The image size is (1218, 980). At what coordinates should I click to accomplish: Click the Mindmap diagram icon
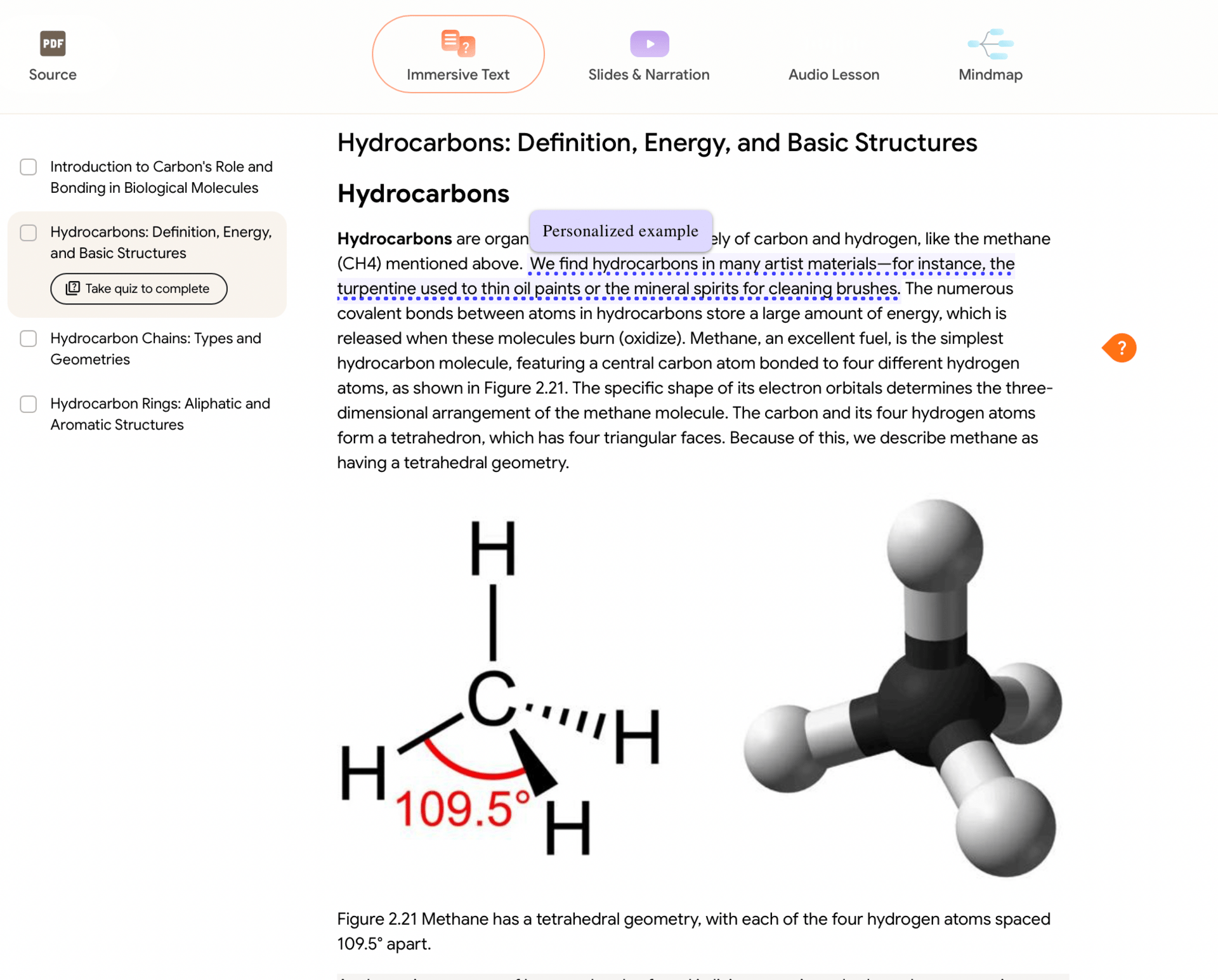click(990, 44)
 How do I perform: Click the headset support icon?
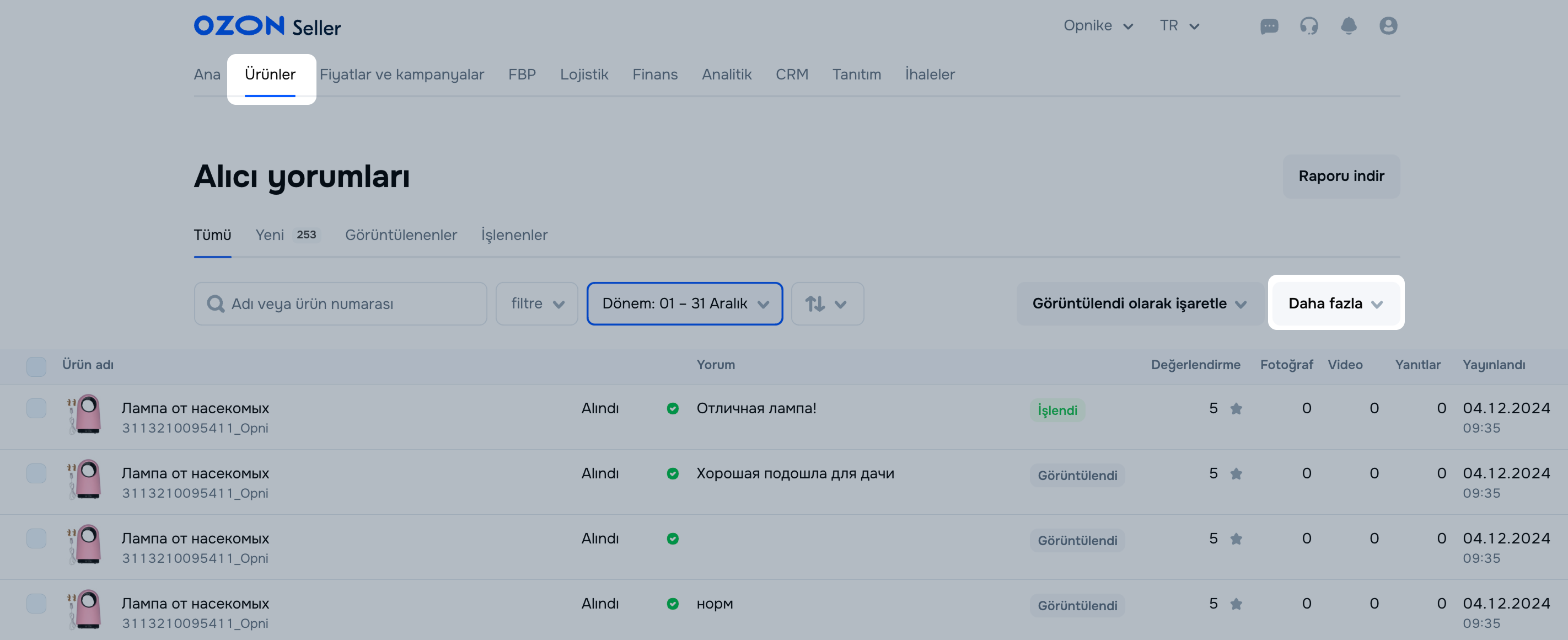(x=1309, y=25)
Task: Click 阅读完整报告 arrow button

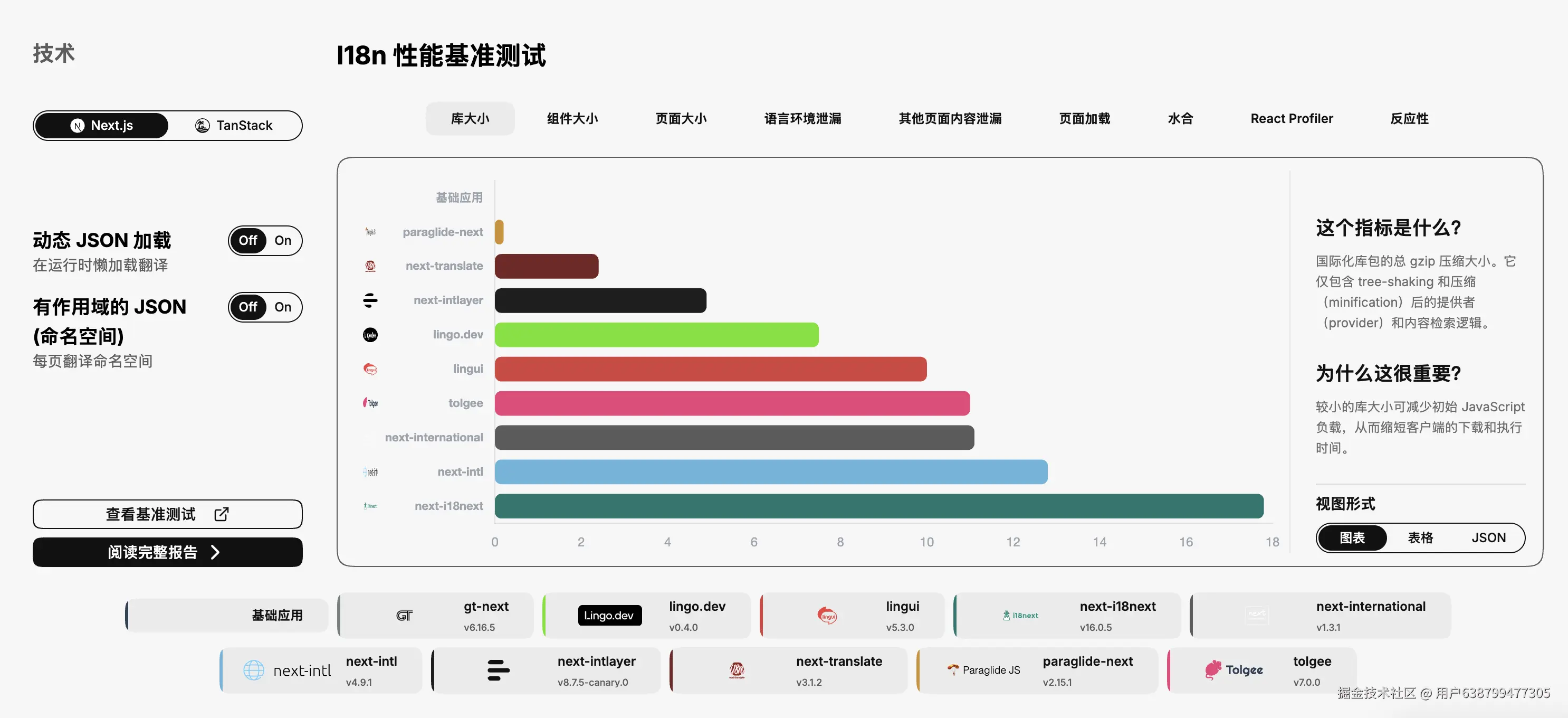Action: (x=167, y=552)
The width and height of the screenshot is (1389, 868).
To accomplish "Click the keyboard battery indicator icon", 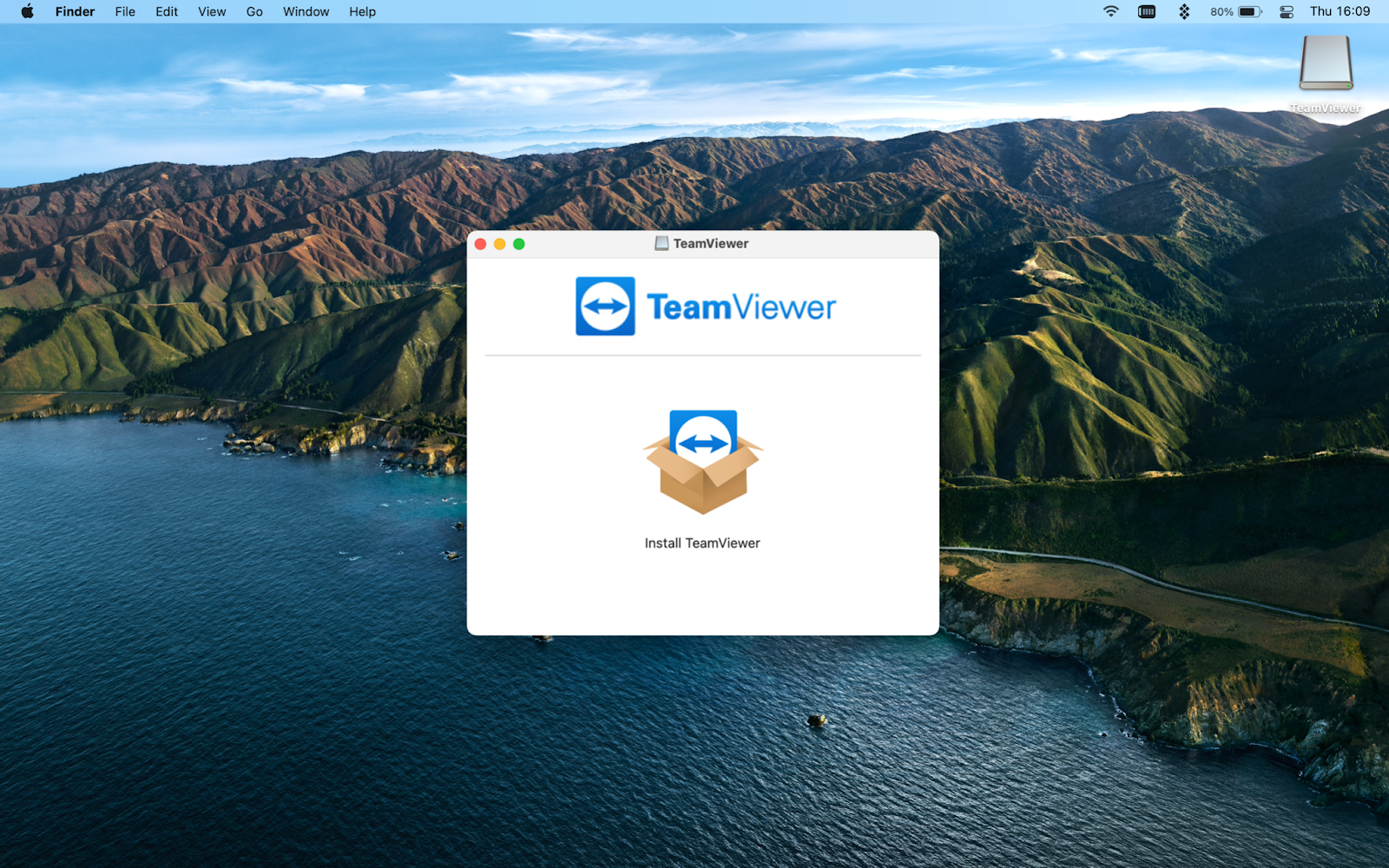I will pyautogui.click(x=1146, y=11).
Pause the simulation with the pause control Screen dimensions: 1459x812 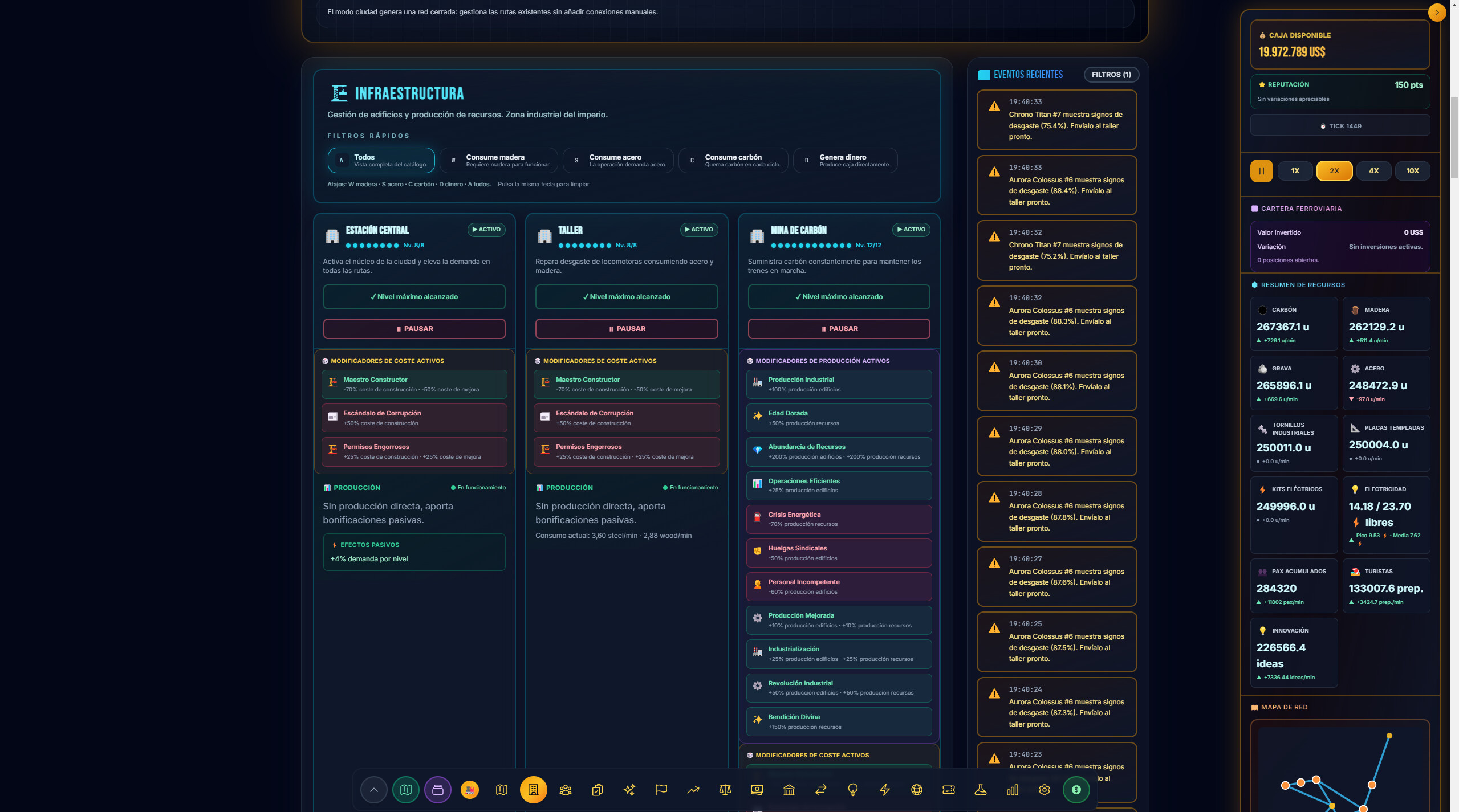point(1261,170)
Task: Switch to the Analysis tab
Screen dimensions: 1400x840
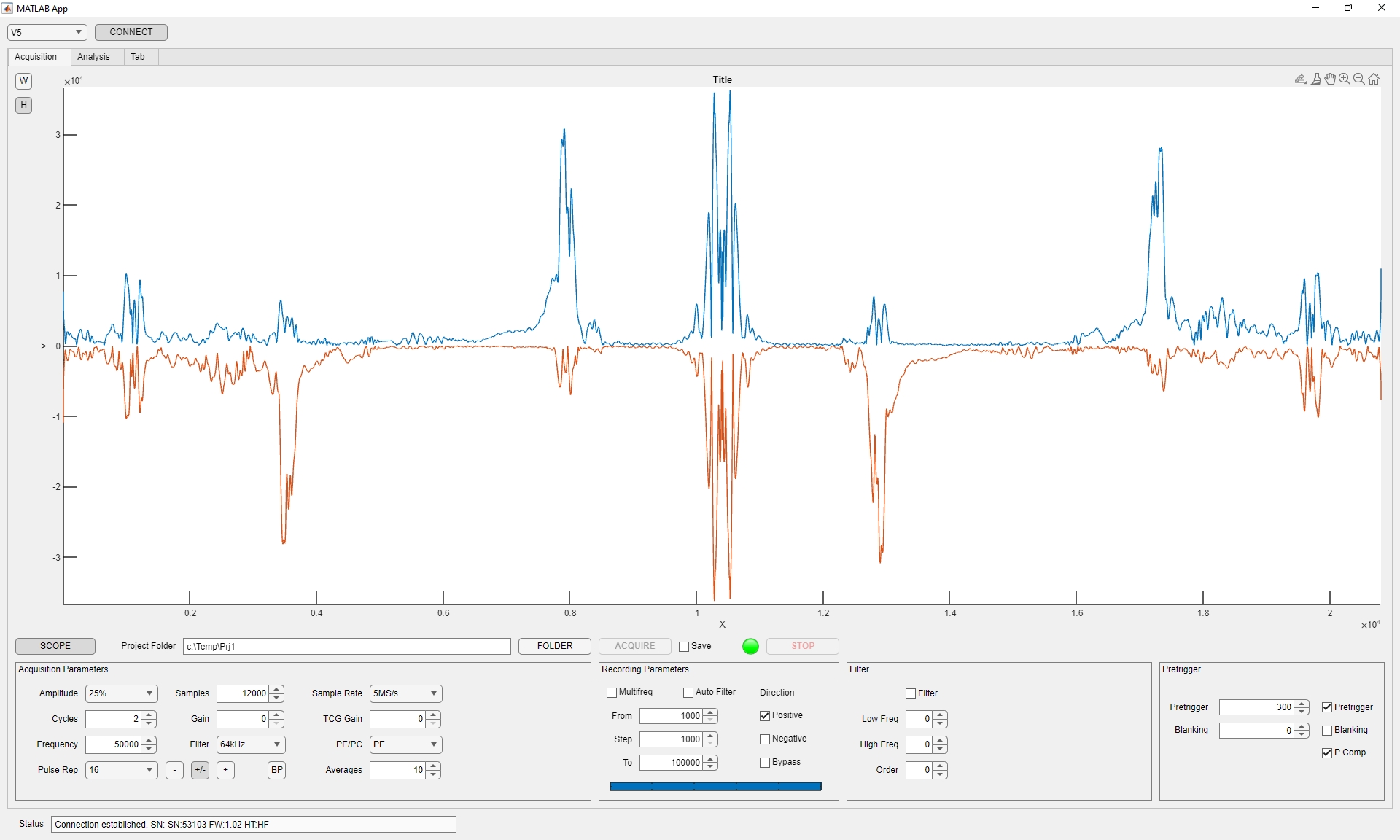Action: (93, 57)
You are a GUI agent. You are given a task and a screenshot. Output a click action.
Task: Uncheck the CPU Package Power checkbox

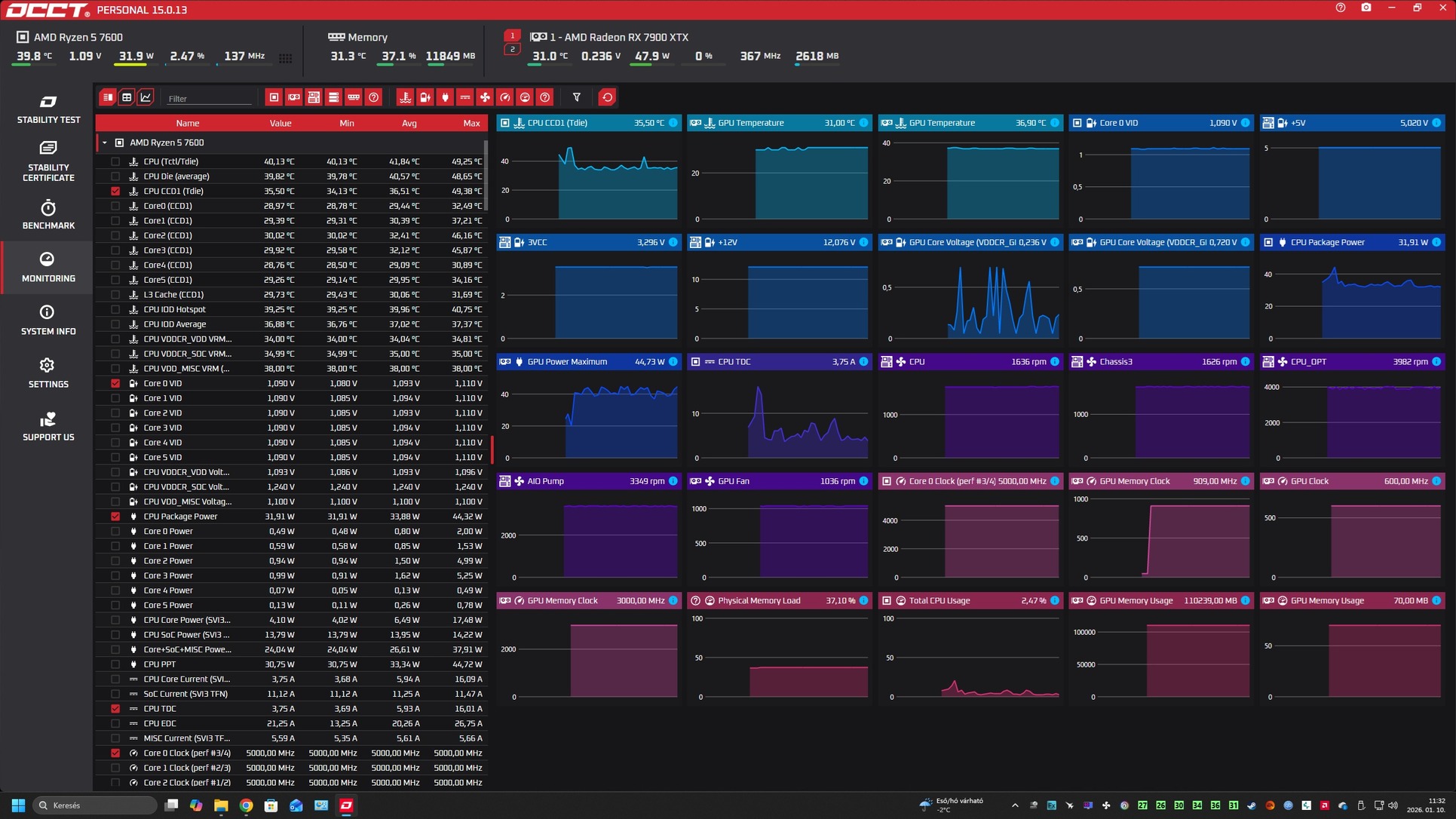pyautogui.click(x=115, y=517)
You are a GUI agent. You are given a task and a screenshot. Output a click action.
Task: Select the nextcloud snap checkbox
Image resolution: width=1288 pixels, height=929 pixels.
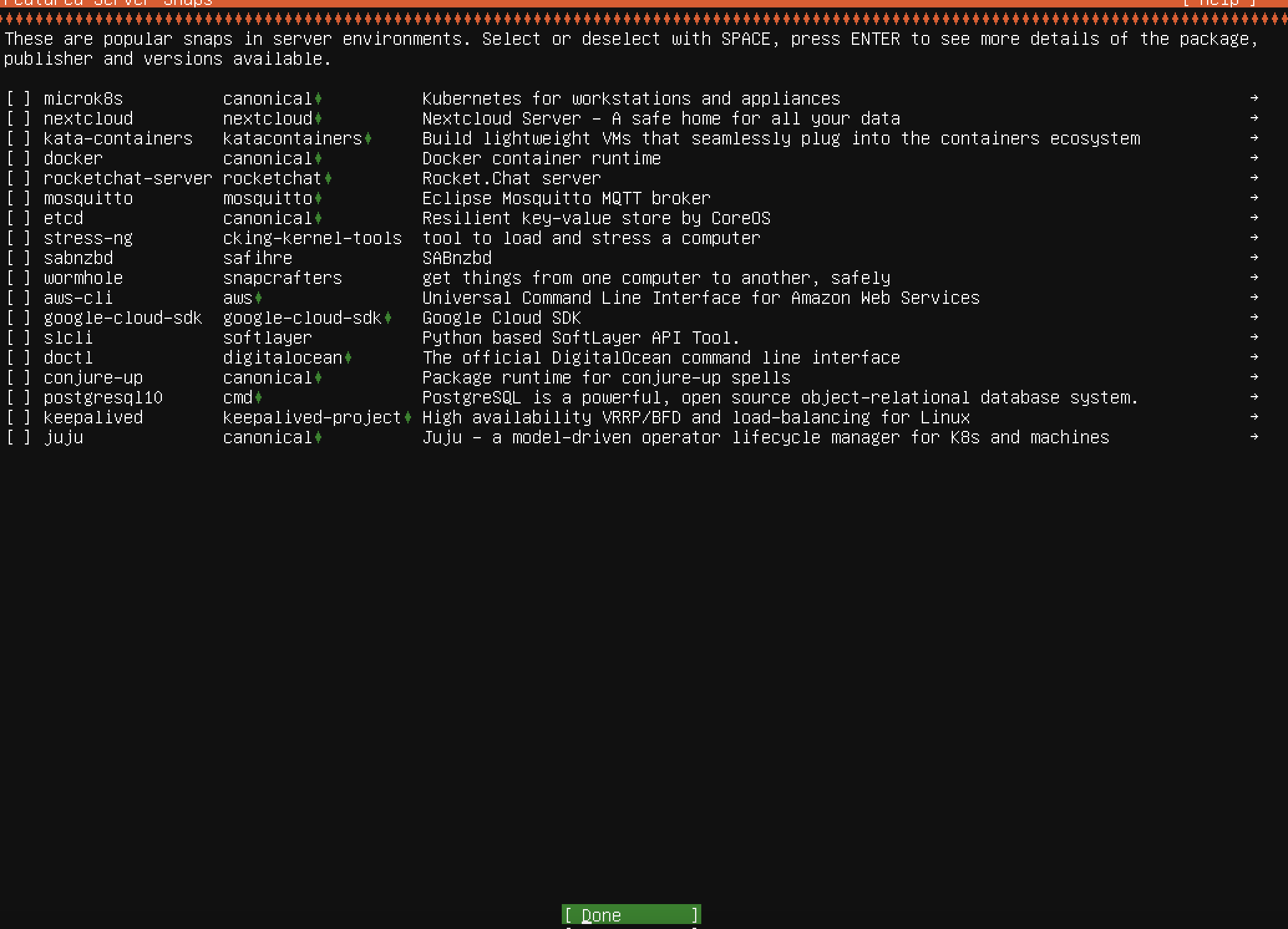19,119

·····

◆ **Exercise prompt**: Your task is to copy word for word the lines from the line containing "Screen dimensions: 1400x840" to the end of the listing, both included, and to drop any pictures.

◆ **Your solution**:
Screen dimensions: 1400x840
Action: (93, 57)
You are a GUI agent. You are given a task and a screenshot. Output a click action.
Task: Uncheck the CPU Package Power checkbox

pyautogui.click(x=115, y=517)
You are a GUI agent. You are given a task and a screenshot. Output a click action.
Task: Select the nextcloud snap checkbox
Image resolution: width=1288 pixels, height=929 pixels.
19,119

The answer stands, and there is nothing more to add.